··· EXTRACTED TEXT ···

Radical candor has been a viral buzzword that has caught up recently. However, many misinformed managers still tend to use Radical Candor as impunity against being a mean person. Even though the term sounds like something that demands unflinching honesty, what it tries to convey and the motive behind it is entirely different.

In the official website of the book Radical Candor, a few key points are highlighted to explain what the term stands for.

Practicing Radical Candor is the art of challenging directly while you care personally.

Which to elaborate, means to highlight someone’s shortcoming honestly while displaying empathy, understanding, and kindness. This candor, however, is achieved by the way one actively provide feedbacks and realizing where they deviate from Radical Candor. To make this simpler the book also introduces us to four types of feedback which constitute of:

Obnoxious Aggression - Here the manager challenges the subordinate, but they don’t feel cared for and may get hurt or offended.

Ruinous Empathy - Here the manager cares for the subordinate, but does not challenge them, which may ultimately lead to unsatisfactory performance.

Manipulative Insincerity - Here the messaging is crafted with the intent of plausible deniability, and hence becomes unclear without any takeaway, which does not help either party in any way.

···

**GOAL OF THE EXERCISE:**
The Radical Candor text says that highlighting someone's shortcoming honestly should come with certain qualities. List every one of those qualities.

··· GIVEN MATERIAL ···

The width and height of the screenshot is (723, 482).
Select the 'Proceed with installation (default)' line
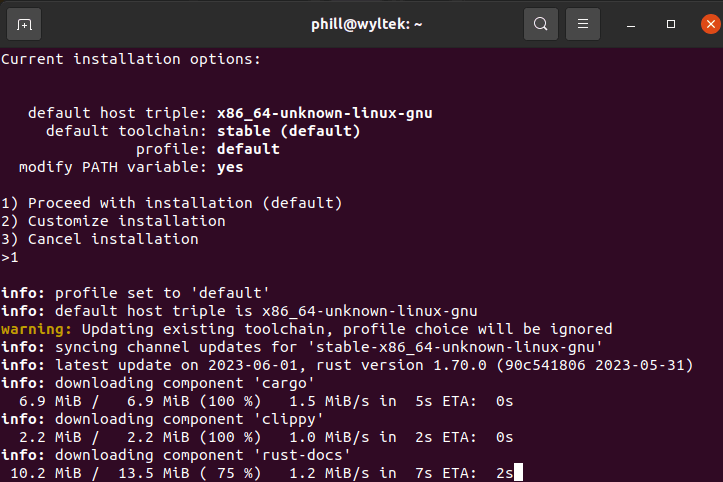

···

**RESPONSE TO THE EXERCISE:**
- empathy
- understanding
- kindness